The movie was made with the assistance of the Australian Film Commission, who provided $413,708. The lead roles were cast after an extensive selection process.

Nell Schofield, said that "It's a very honest and realistic movie. It touches on this and it touches on that. I really like it. It's subtle and doesn't preach: 'This is the way of life.'" Schofield felt that "Different sections of the audience will perceive different levels. The parents who go and see it will come out and either believe it or it will give them a bit of a jolt. They'll start looking at their kids a different way and try to bridge the generation gap." She added that "The film is feminist in a way. I think it is also a comment on peer group pressure, male chauvinism in teenage groups, school and parent hassles."

Schofield found the surfing scenes easy because she was an avid surfer in real life. "Like Debbie, I wanted to be a surfie chick. But once I was, I wanted out before it got too heavy. I hated the alcohol and the drug scene. I saw so many kids fall down on the ground after taking drugs." Of making the film Schofield said "We didn't expect any glitter, and we didn't get any. It was hard work."

Changes from book to film 
For censorship reasons, in the film their age was increased to 16. Much of the content of the novel appears in the film, with several passages of text recounted by the film's protagonist, Debbie, in a voice-over narration. The film closely follows the story and character trajectory of the novel. Some of the novel's characters are composites in the film. The tone of the novel is generally darker than that of the film, and in the novel Debbie and Sue are shown to be much more willing participants in activities than they are in the film.

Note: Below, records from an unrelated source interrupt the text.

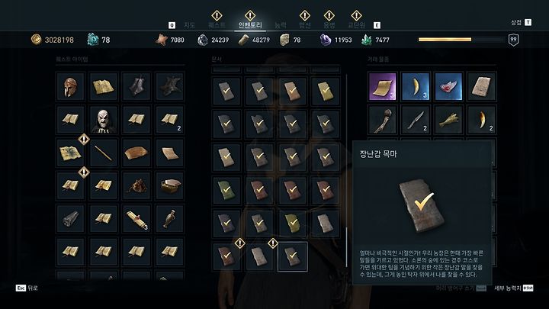Select the checked green document tile
Screen dimensions: 549x309
coord(226,189)
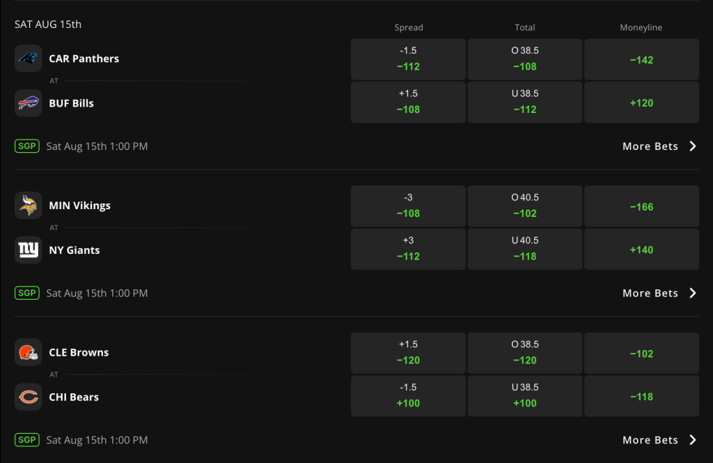Choose Bills +120 moneyline odds
713x463 pixels.
point(641,102)
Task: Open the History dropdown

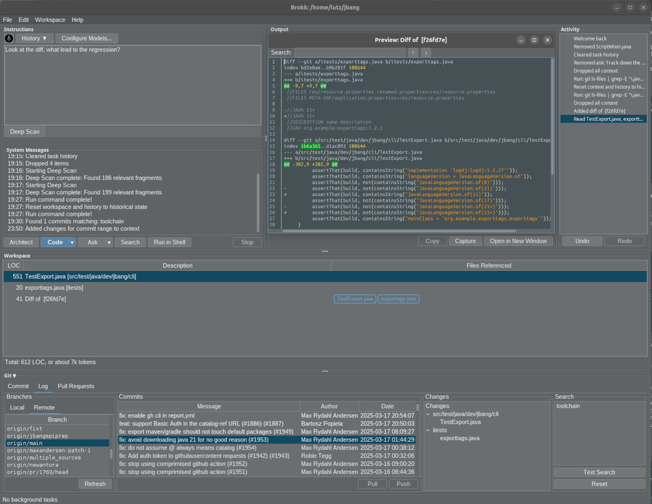Action: (34, 38)
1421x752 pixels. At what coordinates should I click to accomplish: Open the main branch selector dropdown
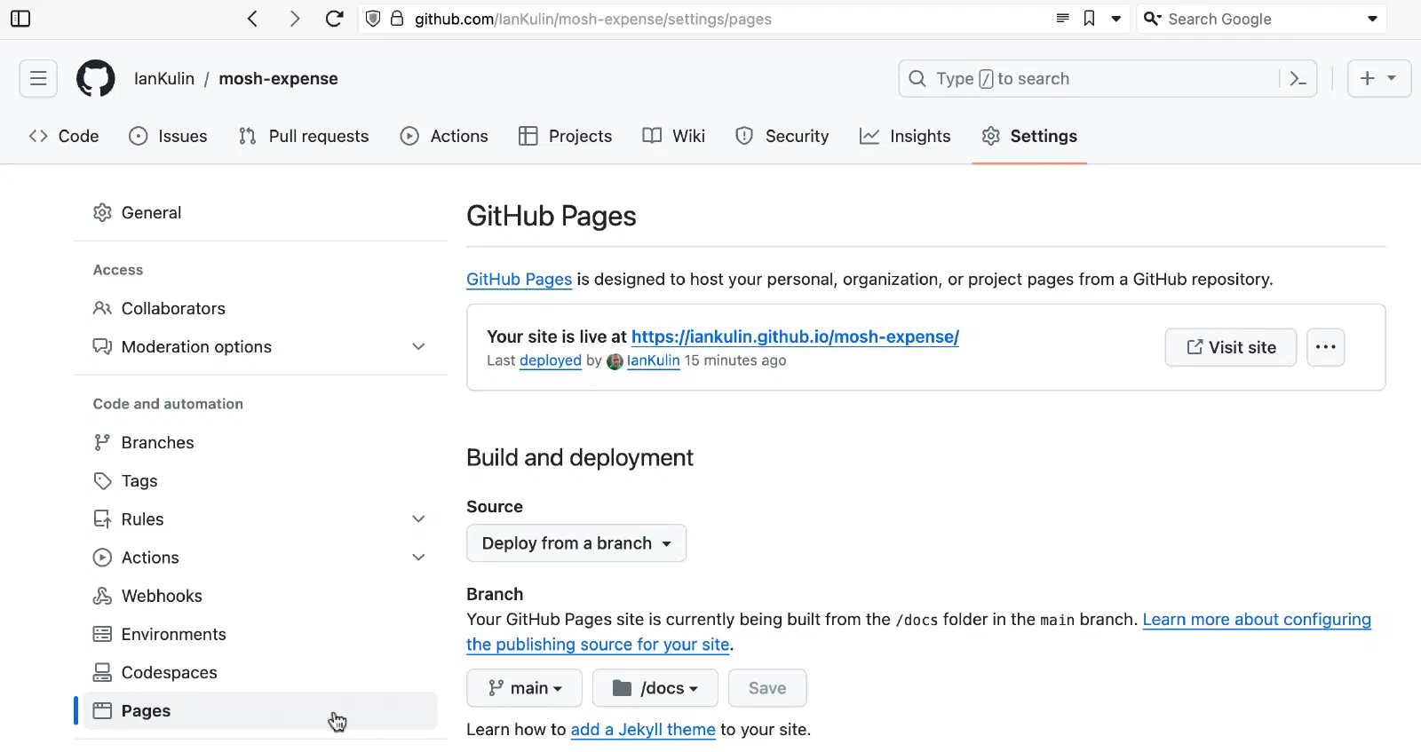pyautogui.click(x=524, y=688)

Some of the darker moments of the book have been removed or softened for the film. The film adds a comedy beach brawl between the surfers and the lifeguards not present in the novel.

Lette complained that "the film sanitised the plot by omitting central references to miscarriage and abortion. The movie depicts a culture in which gang rape is incidental, mindless violence is amusing and hard drug use is fatal, but it was unable to address the consequences of the brutal sexual economy in which the girls must exist."

Much of the obscure surfer slang of the novel was omitted from the film. The novel features some discussion about television series Number 96. One passage of the novel that mentions the title is recounted by the film's protagonist in a voice-over narration, but because the series had ended by the time of the 1981 film the series title is replaced by the generic term "television".

Reception

Soundtrack
The theme song "Puberty Blues" was written by Tim Finn. In the film it was sung by Sharon O'Neill. It was released by Jenny Morris as a single on Mushroom Records in December 1981.

Box office
Puberty Blues grossed $3,918,000 at the box office in Australia.

Home media
Puberty Blues was first released on home video in the early 1980s. It made its debut on DVD with a new print by Umbrella Entertainment in 2003. The DVD is compatible with all region codes and includes special features such as the trailer, interviews with Nell Schofield and Bruce Beresford, trivia and biographies.

In 2013, Umbrella Entertainment released the film on Blu-ray.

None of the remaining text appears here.